There are many factors that play a role in leading groups to solutions (which can also be defined as achieving success), but how a leader communicates with his or her group is an especially pertinent one.
Two common communication styles are “aggressive” and “assertive.” Although they may appear similar at first glance, the differences in both the approach and the results of these two styles are dramatic. Here is a closer look at these two styles and how practicing assertiveness enables one’s leadership to become more natural, positive, and effective.
Aggressive vs. Assertive
Though generally aimed at influencing the behavior of another person, assertive communication is very different from aggressive communication:
- Denies the rights of others
- Wins at all costs
- Is emotionally charged
- Lacks consideration and empathy for others
- Damages others’ self-esteem
- Does not use inappropriate anger or emotion
- Does not try to hurt others
- Is honest, fair, and direct
- Allows others to save face
- Expresses emotion using eye contact and positive body language
- Practices good listening behaviors
The differences between these two communication styles are significant, and the outcomes of each are markedly different:
Outcomes of Aggressive Communication
- Makes others feel disrespected
- Triggers aggression in others
- Builds walls
- Escalates situations
- Leads to negative interactions
Outcomes of Assertive Communication
- Makes others feel valued and respected
- Builds team players
- Opens the door to collaborative solutions
- Minimizes stressful situations
- Improves relationships
The Assertive Communication Model and Non-verbals
Now that we know the basic differences between aggressive and assertive communication and their respective outcomes, let’s take a closer look at how business leaders can expand their communication skills. By following The Assertive Communication Model while leading groups to solutions, not only will problems be addressed and solved, but the personal affirmative qualities of leadership will be enhanced.
Step 1: Open the discussion in a non-threatening way by acknowledging the other person by name and engaging in small talk. Then, describe the facts of the specific problem (do not use the word “you” and do not label the other person with adjectives). Do this in a non-judgmental, positive way. Ask easy, neutral questions about the situation without being confrontational, and keenly observe the other person’s body language.
Step 2: Describe your own feelings in accurate, specific words and explain why you feel the way you do. Use “I feel” statements. Express your point of view, but be neither overly dramatic nor too passive. Share your goals, concerns, dilemmas, and values. Be humble.
Step 3: Explain why you feel the way you do in an articulate, respectful way. Share your interpretations, inferences, and impressions while providing relevant background information. Respect the other person’s perceptions and opinions while managing your own emotions and keeping an open mind.
Step 4: Explain what you want to happen next. Describe your needs, wants, and ideas. Clearly explain your expectations (who, what, where, when, and why) and ask for others’ input on a solution. Look for common ground and opportunities to use their ideas, and give credit where it’s due.
Non-verbals are the communication cues that you send alongside (and in between) the words you speak.
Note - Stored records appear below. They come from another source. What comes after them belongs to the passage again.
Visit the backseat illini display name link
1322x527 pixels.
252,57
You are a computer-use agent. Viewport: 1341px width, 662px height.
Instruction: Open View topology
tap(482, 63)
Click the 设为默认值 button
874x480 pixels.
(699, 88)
They are just as important as what you actually say, if not more so. To ensure that you are communicating your words and emotions accurately, continually monitor the non-verbal messages you may be sending by asking yourself the questions below:
- Are you maintaining reasonable eye contact?
- Are your facial expressions properly signaling your state of mind?
- Are you using hand gestures respectfully?
- Are you refraining from tapping your fingers or feet?
- Are you remaining fluid and using positive body positions?
- Are you aware of the tone, inflection, and volume of your voice?
Communication Barriers vs. Constructive Openness
Now let’s look at the differences between communication barriers (habits that get in the way of effective communication) and constructive openness (habits that improve communication in relationships).
By increasing our awareness of our own bad habits, we can unlearn them and replace them with more positive and effective approaches. Barriers can include impatience, analyzing instead of listening, controlling the conversation, needing to “win,” believing there is only one “right” way, inflexibility, and unwillingness to adapt or compromise.
When it comes to communicating openly and honestly, most people get scared. We are fearful of hurting other people and making them angry, or we worry that we will be rejected. Because of these overarching fears, not only does the other person remain unaware of our feelings, we also fail to realize the impact that our actions are having on others. This is how small annoyances turn into big issues down the road.
Instead of allowing this negative cycle to continue, be honest with yourself about your emotions and then share them as both temporary and changeable feelings. This allows the other person to see and better understand your frustration, but also your sincere desire to improve the relationship.
Effective communication is vital to a leader’s success, which also supports the success of the business. By routinely using The Assertive Communication Model, continually monitoring your non-verbals, breaking down communication barriers, and practicing constructive openness, your true qualities of leadership will shine.